There’s no definitive word on the status of Erik Bedard’s shoulder after his MRI today, but what doctors are seeing is ominous enough that general manager Jack Zduriencik just told me that “it’s probably a longshot” that Bedard will pitch again for the Mariners this year.
Of course, that means he very well might have thrown his last pitch for them, period, with his contract expiring after the season and free agency looming. In fact, Zduriencik said that surgery is “possible” for Bedard, which would obviously end his season and quite likely his Mariners’ tenure.

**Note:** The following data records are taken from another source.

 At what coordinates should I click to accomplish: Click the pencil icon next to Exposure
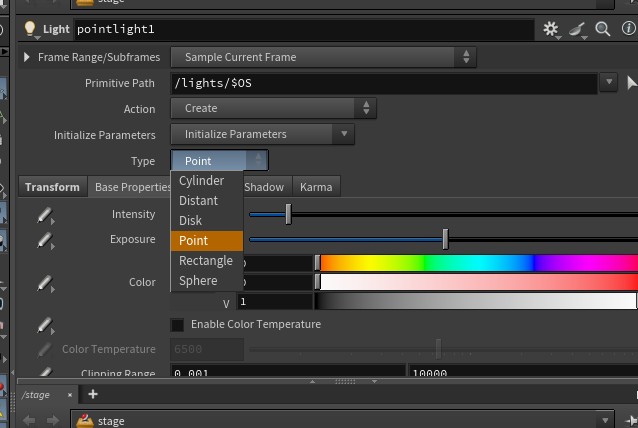coord(45,240)

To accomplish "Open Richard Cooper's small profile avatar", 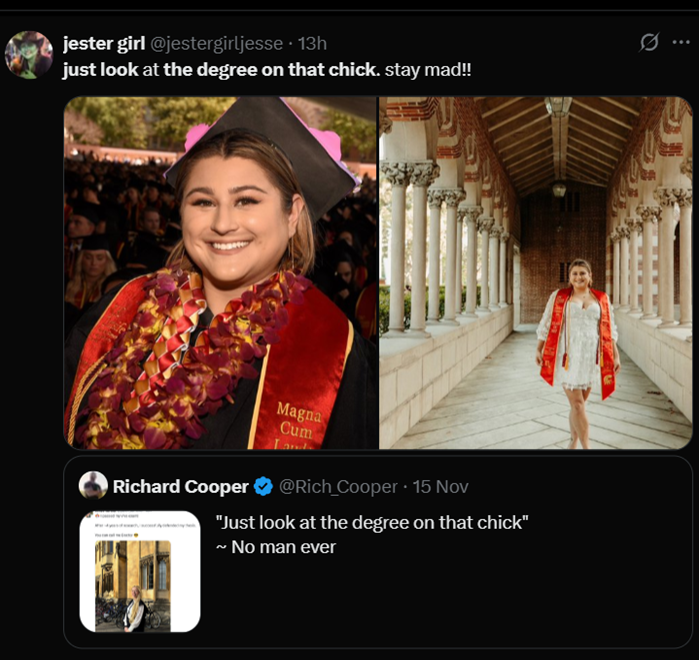I will 93,486.
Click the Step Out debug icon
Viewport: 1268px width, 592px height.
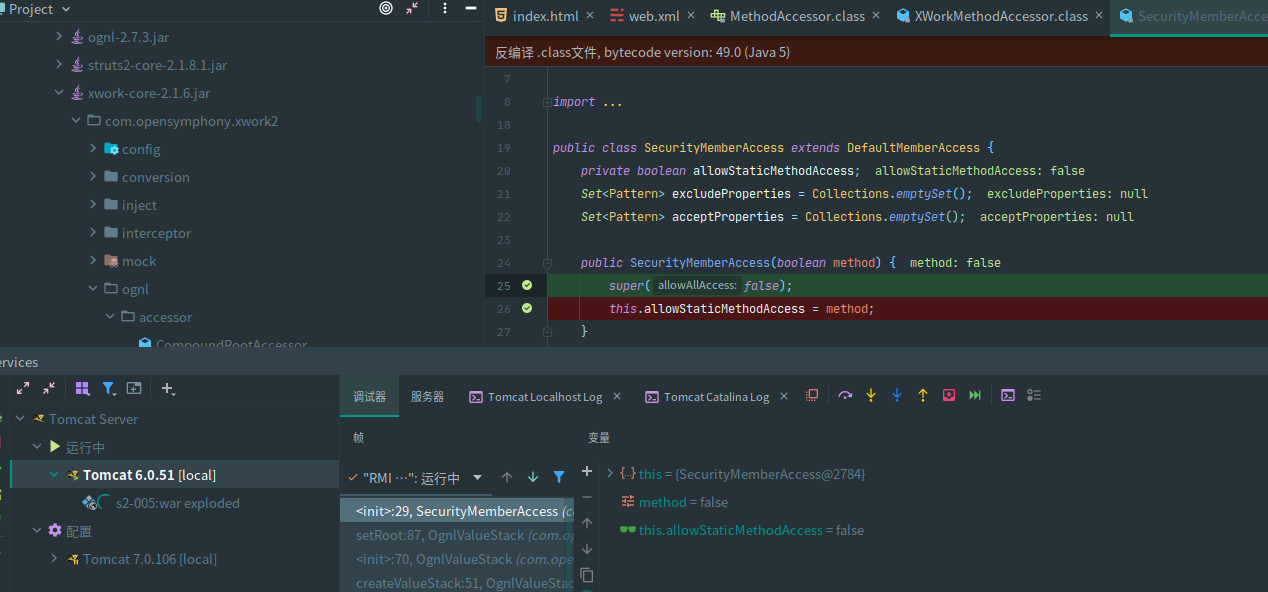923,396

“I think it’s good news in the fact it’s not serious, but bad news in the fact we’re probably not going to have him,” Zduriencik said. “To me, I think if a guy is not healthy, how can he pitch?”
Manager Don Wakamatsu told us that in reading the MRI, doctors “found some issues in his shoulder” which he later characterized as “slight fraying.” But the doctors are still going over the data, and consulting with Dr. Lewis Yocum, the Angels’ team physician who did Bedard’s surgery last Sept. 26, in which a cyst was removed from his left shoulder.There apparently is no cyst involved this time, Wakamatsu said.
“We don’t know the severity of it yet,” Wakamatsu said. “But there’s something in there causing some discomfort, and they saw it. Right now, we’re going to wait and talk to the doctors some more, and try to come up with a definitive plan on what we’re going to do with his rehab, and determine what he needs to do to progress. We really don’t have all the details yet.”
Yes, that plan could involve surgery, Zduriencik said, when I asked him about the possibility of Bedard pitching again this year.
“I’d say it’s probably a longshot,” he said of Bedard coming back this year. “I think so much of it depends on what they find if they decide to go in there (in a surgery). If they go in there, who knows the degree of whatever is in there. That will determine how long he’ll be out. Anytime you have any sort of surgery, you have to err on the side of caution, and I think that’s what our plan is.”
However, Zduriencik said, surgery is “yet to be determined. The doctors have to consult. We’ll probably know more in two days than we do today.”
Bedard, who is on his second DL stint this year from shoulder issues, and his fourth DL stint in two years with Seattle, is 5-3 with a 2.82 ERA in 15 starts. In his two seasons with the Mariners — at a cost of Adam Jones, George Sherrill, Chris Tillman, Kam Mickolio, Tony Butler, and $14.75 million in salary over the past two years — he has given them 30 starts (15 each year) and 11 victories.
Both Zduriencik and Wakamatsu defended Bedard.
“When you talk to a player, you never question if they’re actually hurt,” Wakamatsu said. “Especially in his case, we know he wants to pitch and compete for this ballclub.”
“I do believe when Erik was pitching for us this year, he was throwing good and he was real good,” Zduriencik said. “The fact he’s had this setback again, everyone should give Erik the benefit of the doubt. He’s a competitive guy when he’s on the mound, when he’s healthy. At this moment in time, it’s just not the way it is. My concern right now is he gets healthy, and we’ll see how it is as we move forward.”